Nuovi orizzonti dopo le elezioni federali

(20 marzo 2021) Tra la pesante batosta subita in casa dal Galles e l’ultima trasferta prima della chiusura del 6 Nazioni 2021 (oggi al Murrayfield di Edimburgo contro la Scozia alle 15.15), il mondo ovale italiano ha votato per il cambiamento, modificando il vertice della piramide dirigenziale. Nella sede di Roma, infatti, sono andate in scena le attesissime elezioni federali, che hanno premiato il candidato Marzio Innocenti con il 56% delle preferenze. L’ex terza linea della Nazionale azzurra succede dunque a Gavazzi dopo aver convinto la maggioranza dei votanti con il suo programma elettorale. Per saperne di più, abbiamo chiesto un parere a Francesco Paolini, copresidente del Bologna Rugby, e a Stefano Raffin, direttore tecnico dell’Imola Rugby.
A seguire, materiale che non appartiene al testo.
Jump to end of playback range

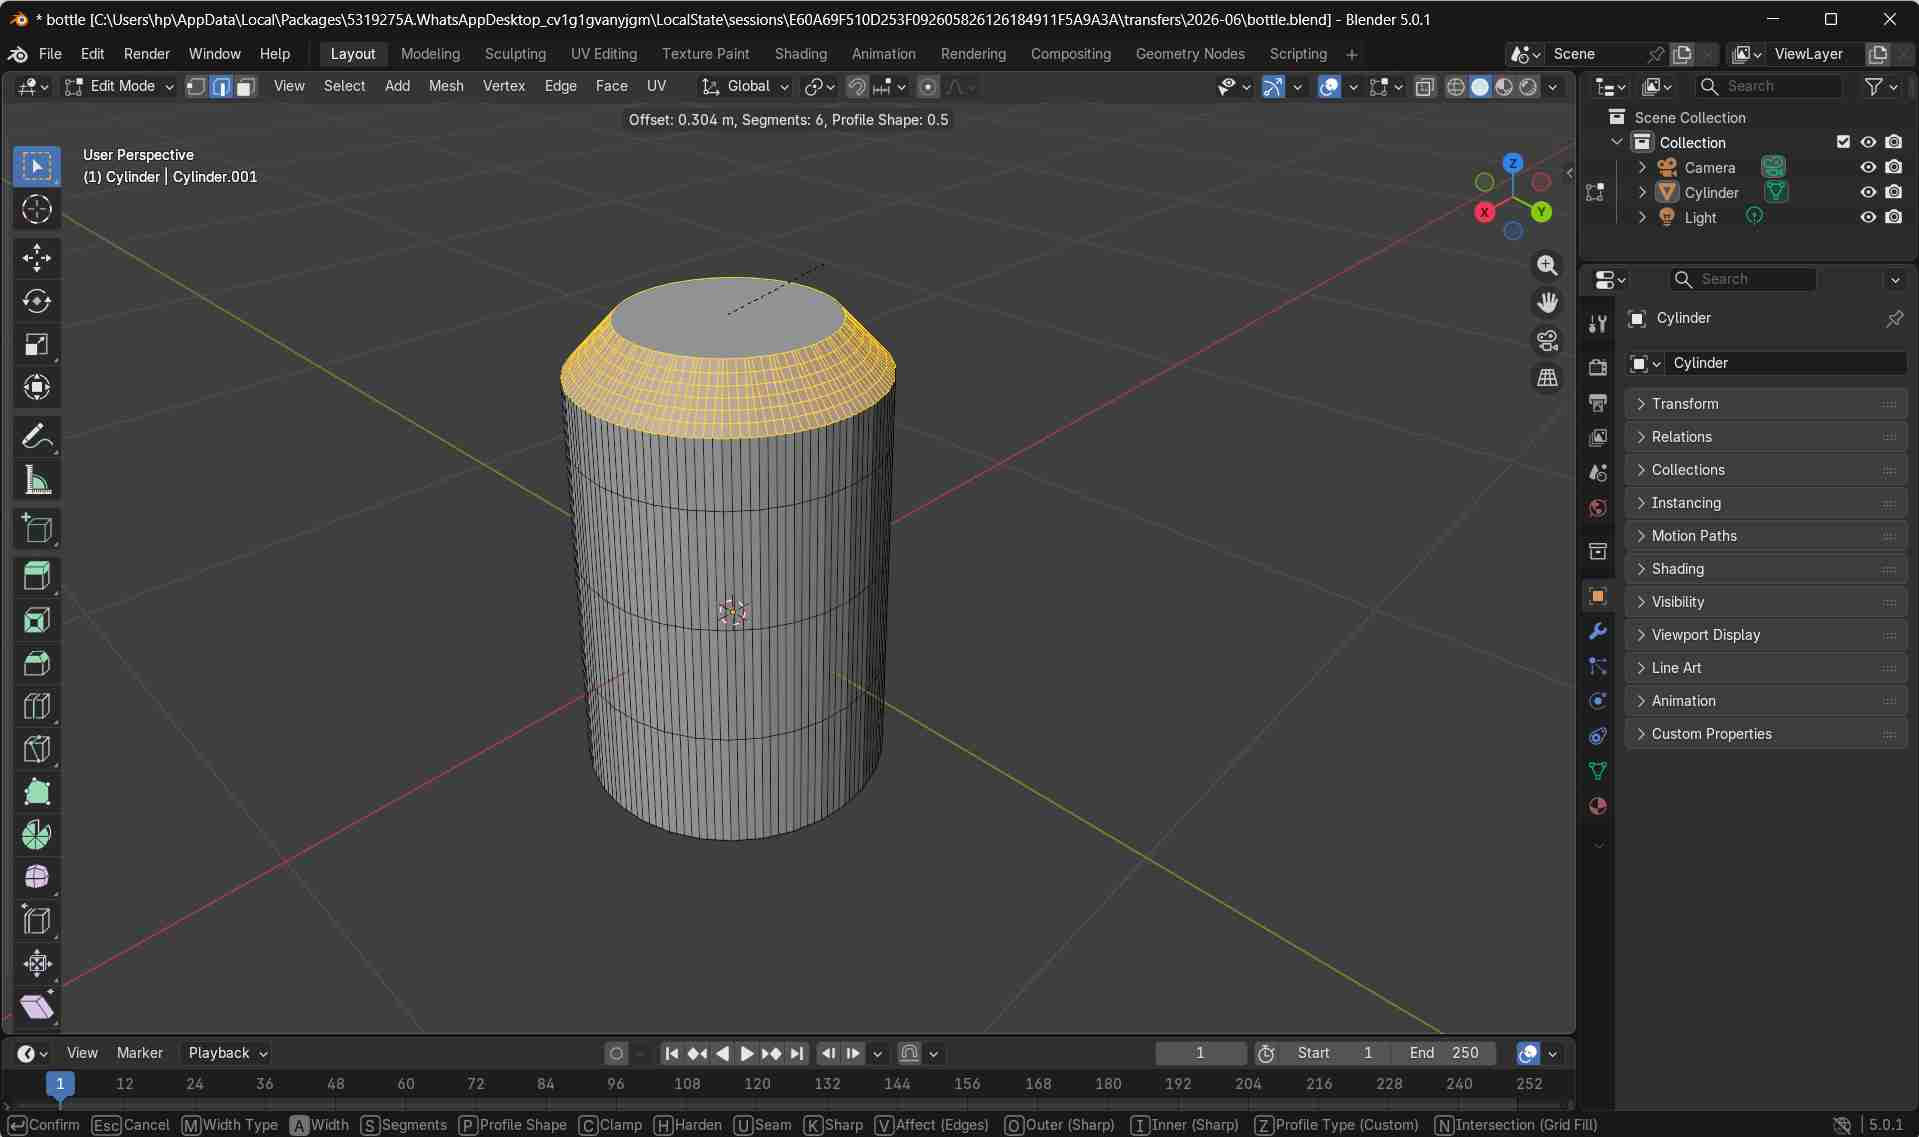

TECNICI & STRUTTURE. «Sicuramente il movimento aveva bisogno di un cambiamento e questo lo si deduce chiaramente dalle percentuali con cui ha vinto le elezioni Marzio Innocenti» dice il massimo dirigente rossoblù. «Sono molto contento dell’accento posto sul rugby di base e quindi sul focus che giocoforza dovrà svilupparsi sul binario che si snoda tra gli investimenti da mettere a disposizione per creare strutture adeguate e la preparazione dei tecnici. Sono altrettanto sicuro che il programma avrà seguito e lo invito a Bologna il prima possibile per illustrargli il nostro progetto dopo l’unione tra 1928 e Reno. La nostra città rappresenta da sempre un punto nevralgico per tutti gli sport, compreso quello della palla ovale, tuttavia sarà importante riuscire a coinvolgere anche altre grandi “piazze” italiane, in maniera tale da poter allargare il bacino d’utenza e tutto quello che ne consegue».

ATTENZIONE ALLA BASE. Sensazioni positive anche per Stefano Raffin, che ha trovato diversi spunti interessanti all’interno del nuovo programma: «Marzio lo conosco abbastanza bene, perché venendo dal Veneto l’ho avuto come Presidente del Comitato Regionale per molti anni e ho avuto modo di confrontarmi con lui in diverse occasioni» attacca il dirigente imolese. «Posso dire che perseguirà gli obbiettivi e non ho dubbi che la sua presidenza verrà condotta sulla base di quanto dichiarato nel suo programma. Adesso la palla passa alle elezione dei vari comitati, che ricoprono un ruolo fondamentale nell’attuazione del progetto. Ci prepariamo a un periodo di cambiamento necessario e inevitabile per superare gli strascichi che lascerà il Covid-19 nel nostro rugby» la conclusione del direttore tecnico. «Sposo completamente l’idea di aumentare l’attenzione nei riguardi dei club più piccoli e di creare una sorta di massima serie professionistica in stile NBA».